### SELECTED PASSAGE
RP Data shows Australian housing bubble out of control – RBA warns house prices ‘can fall and have fallen’

As widely feared, Chinese appetite for Sydney and Melbourne real estate has caused house prices to surge in Australia at the fastest pace since records started 18 years ago.

According to data released today from RP Data, Sydney house prices have increased at an unsustainable 15.6 per cent year on year, followed by Melbourne at 11.6 per cent. Both Sydney and Melbourne left the rest of the country for dead and together, helped push up the combined capitals by 10.6 per cent.

On the weekend, under the headline House prices enter danger zone, the Australia Financial Review warned “House price growth picked up again this month and expected further increases risk pushing prices into the danger zone that previously has led to a market correction.”

The AFR warned, “Australia has now overtaken Canada as the most stretched housing market among English-speaking countries.”

With such a large bubble at hand, both the Australian Government and the Reserve Bank are now sitting on their hands – like a stunned mullet. Neither want to be blamed for doing something that will tip an increasingly unstable system, plunging Australia into a significant recession. Both would rather let surging unemployment or a China hard landing do the unpopular dirty work for them.

Canada is one of three countries in the world with negative gearing and until recently held the record for the largest housing bubble in English speaking countries, dethroned now by Australia. It has recently axed an immigration visa allowing Chinese to snap up its real estate citing it posed significant economic stability risks. Prior to making the decision, the Canadian Government opted to prudently freeze the visas while it carried out the 2 year inquiry.

The Abbott Government last month has asked the House Standing Committee on Economics to carry out a similar inquiry, widely seen as window dressing – demonstrating to the increasingly concerned Australian public that it is actually doing something, while allowing foreign investors to continue to flood the market. Many believe it is simply delaying tactics, with a final report due on the 10th October 2014. Any recommendations could take months to implement, if a decision is made at all.

Documents from the Reserve Bank of Australia, released under FOI, indicate the central bank was looking at macroprudent controls, similar to what New Zealand has implemented – the other country with negative gearing and a sizeable overheating housing market. But has now decided to do nothing. RBA Deputy Governor, Dr Philip Lowe transparently told a Housing Standing Committee on economics:

More generally, there is a lot of activity going on in different countries around the world in the macroprudential space and that is going to give us an opportunity to observe how those things work out. My tentative conclusion must be that it can work but it creates distortions, and in the end the distortions are quite costly and people work out how to get round the distortions. Macroprudential tools are very much like the tools we used in the 1970s and we ended up deciding we did not like those very much because you restrict one class of lenders, and the financial system is very flexible and another class of lenders comes up to fill.

But the Reserve Bank Governor does have a similar warning to that of the Australian Financial Review. In the same grilling from the House Standing Committee, RBA Governor Mr Glenn Stevens expressed the following concerns:

Credit to households for investment in housing is eight or nine per cent a year. I would say that is probably fast enough. I repeat what I have said before that in Sydney in particular—but not just Sydney now—there has been a very big run up in investor activity. That is okay, but people need to keep in mind that prices do not just rise; they can fall and have fallen. We need to be careful that we do not take on too much leverage on the expectation that ever-rising prices for the asset make that work out, because I think that would be a dangerous assumption

Blame Games

Both parties are sure to blame each other when the inevitable occurs.

### SUPPLIED MATERIAL
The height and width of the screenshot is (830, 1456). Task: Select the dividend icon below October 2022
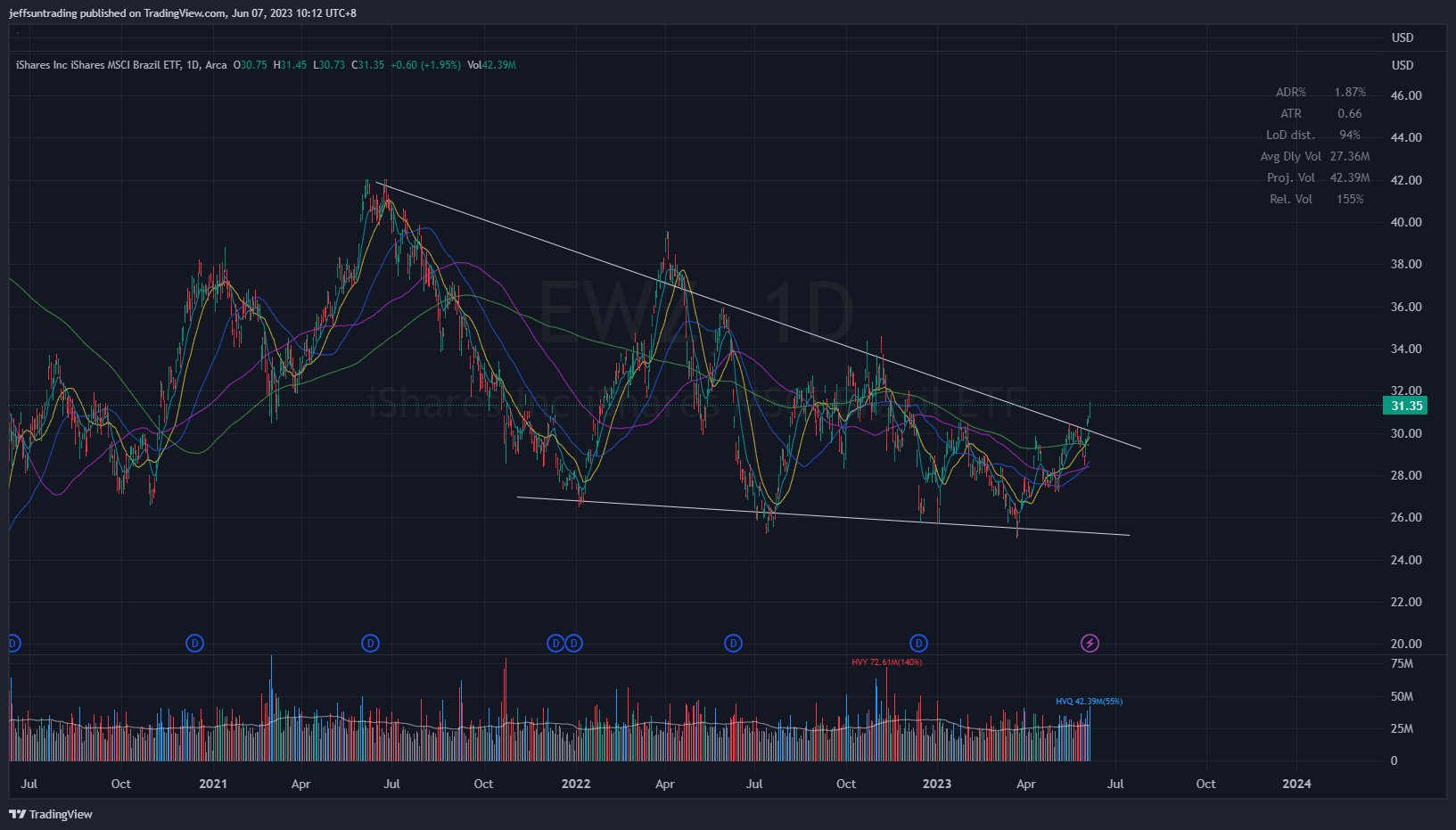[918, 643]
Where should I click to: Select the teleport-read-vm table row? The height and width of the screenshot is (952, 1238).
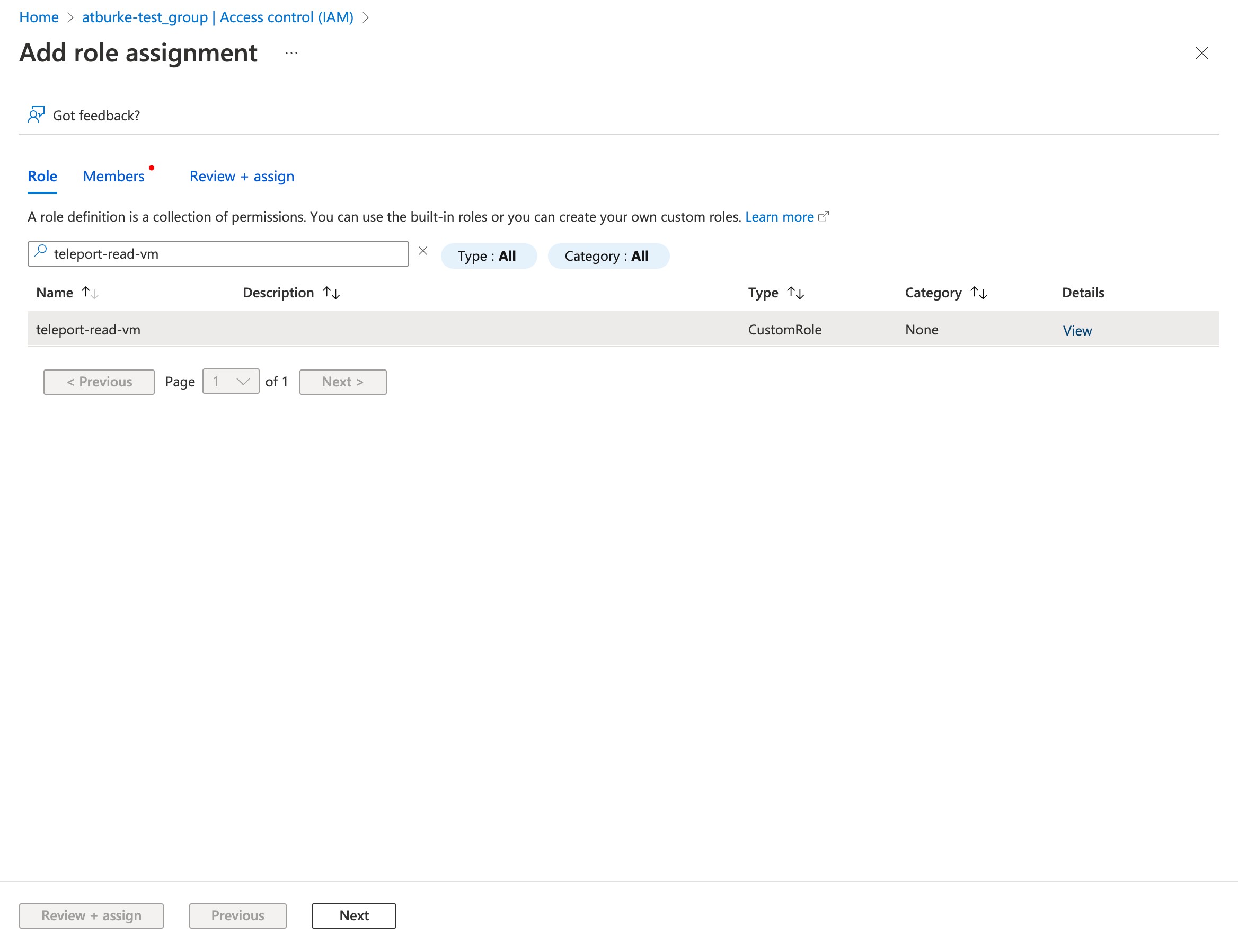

### TO DO
1. In the housing bubble article, update the passage starting at "As widely feared, Chinese" and ending at "18 years ago." so that "foreign demand" takes the place of "Chinese appetite".
2. According to the housing bubble article, when is the House Standing Committee on Economics due to deliver its final report?

### OUTPUTS
1.
As widely feared, foreign demand for Sydney and Melbourne real estate has caused house prices to surge in Australia at the fastest pace since records started 18 years ago.

2. The 10th October 2014.